At the beginning of this year, the New York City Housing Authority had a backlog of 422,639 repairs work orders. In January, NYCHA and Mayor Bloomberg announced a new action plan designed to knock out the repair backlog by the end of the year. The plan included hiring on a number of new maintenance employees and efficiently completing more repairs each day than came in.
As of May 1st, NYCHA announced another significant milestone in their progress: another 148,859 repairs were knocked off of the backlog, meaning that NYCHA maintenance workers closed out that many more repairs than came in during the same period.

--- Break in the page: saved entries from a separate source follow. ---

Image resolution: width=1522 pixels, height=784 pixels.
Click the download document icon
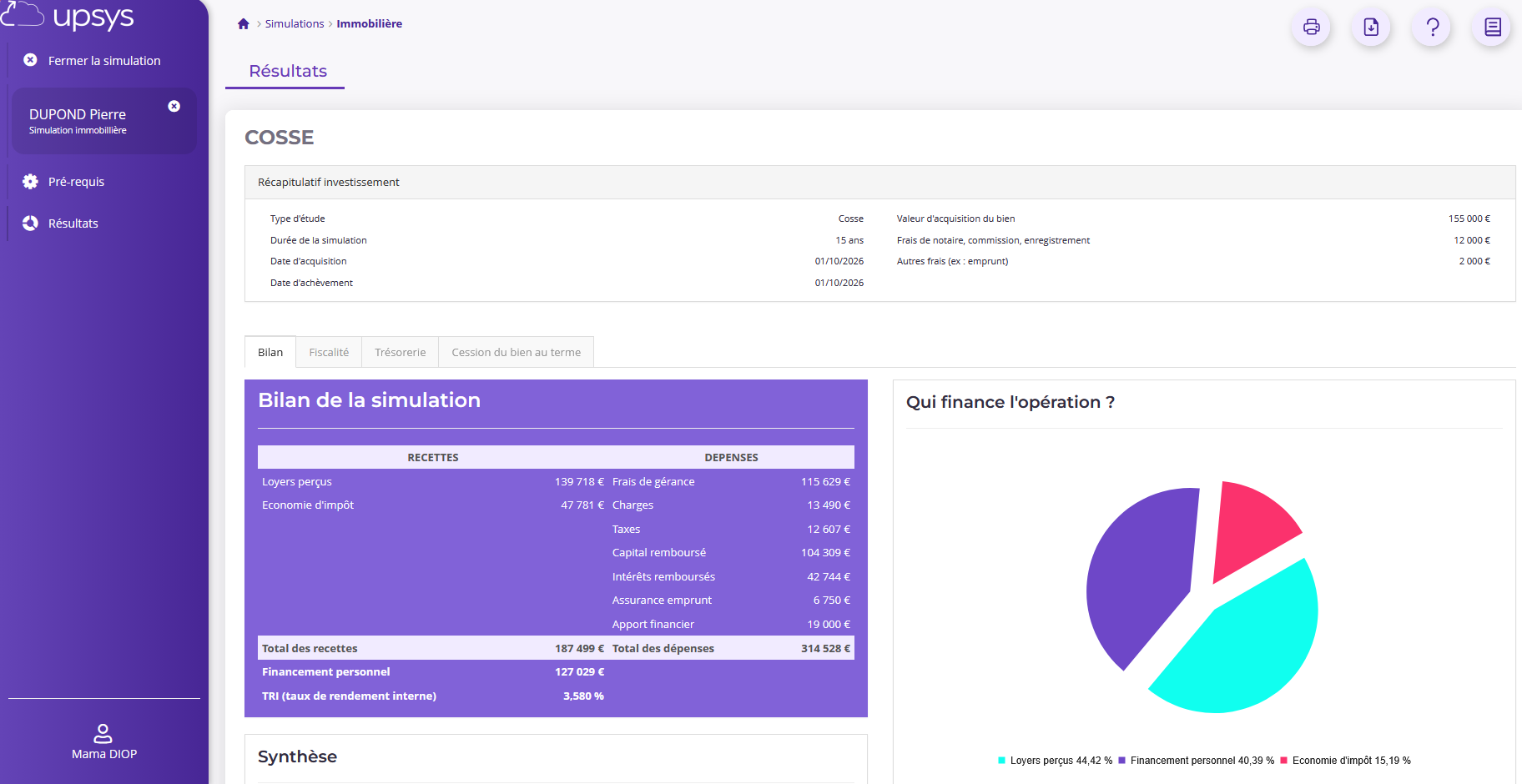tap(1371, 27)
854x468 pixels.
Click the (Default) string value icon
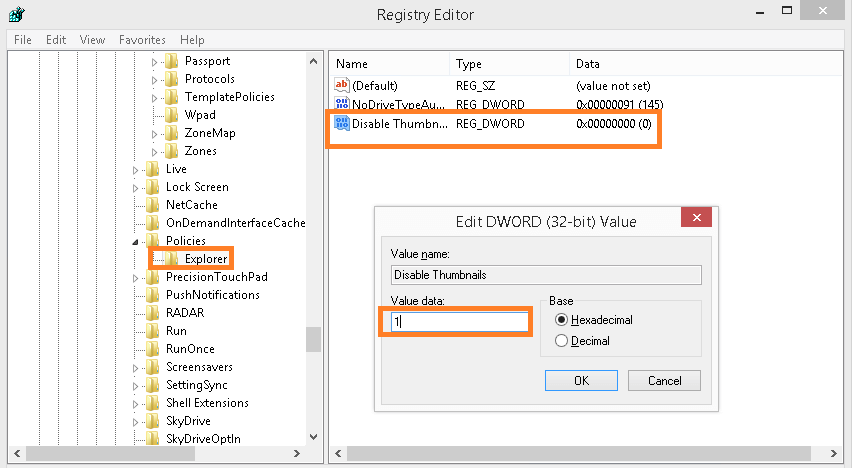(x=341, y=86)
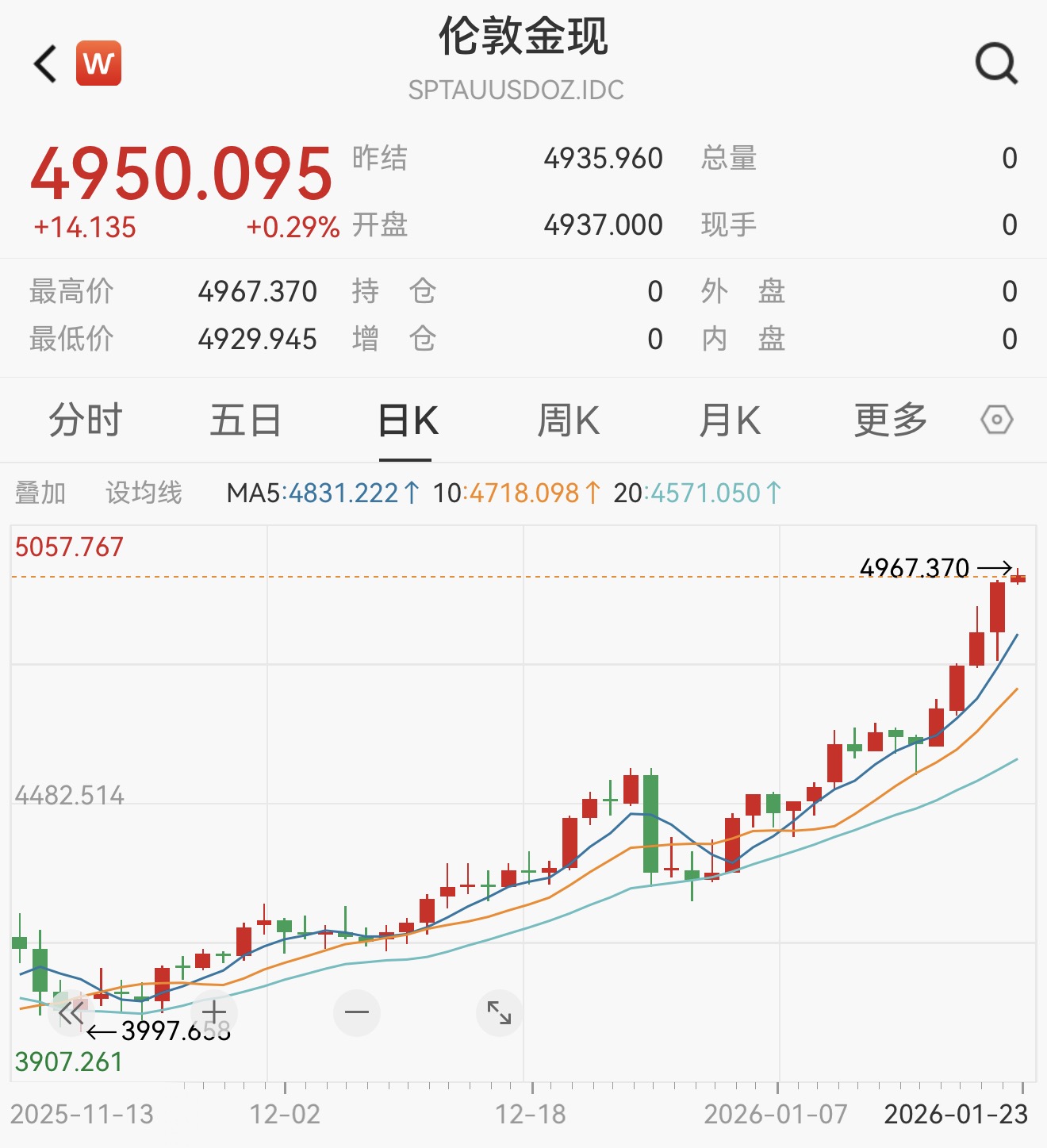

The ideal ratio of workers to apartments is 1:250, and NYCHA is nearly at that ratio. Having an “ideal” ratio would keep another backlog from building up and would significantly reduce wait time for repair completion. There are nearly half a million people living in NYCHA housing developments, and the number of work-in-progress repairs should eventually sit around 90,000 at any given point in time.
Cecil House is NYCHA General Manager, and has been a key player in getting the repair backlog taken care of. In just the first two months of implementing the plan, more than 73,000 work orders were completed. This most recent reduction in work orders brings the backlog down to 273,780, which is well ahead of schedule.
The original forecasted number of outstanding work orders for June 1st is set at 250,200, meaning that only about 20,300 more repairs need to be completed in the next month to reach that goal. NYCHA’s average monthly completion rate, however, has averaged between thirty and forty thousand. At that rate, the backlog could conceivably be eliminated well before the year is up.
NYCHA originally outlined its goal of expediting maintenance and repairs in its PlanNYCHA: A Roadmap for Preservation initiative, and so far they are certainly proving that they are dedicated to the task.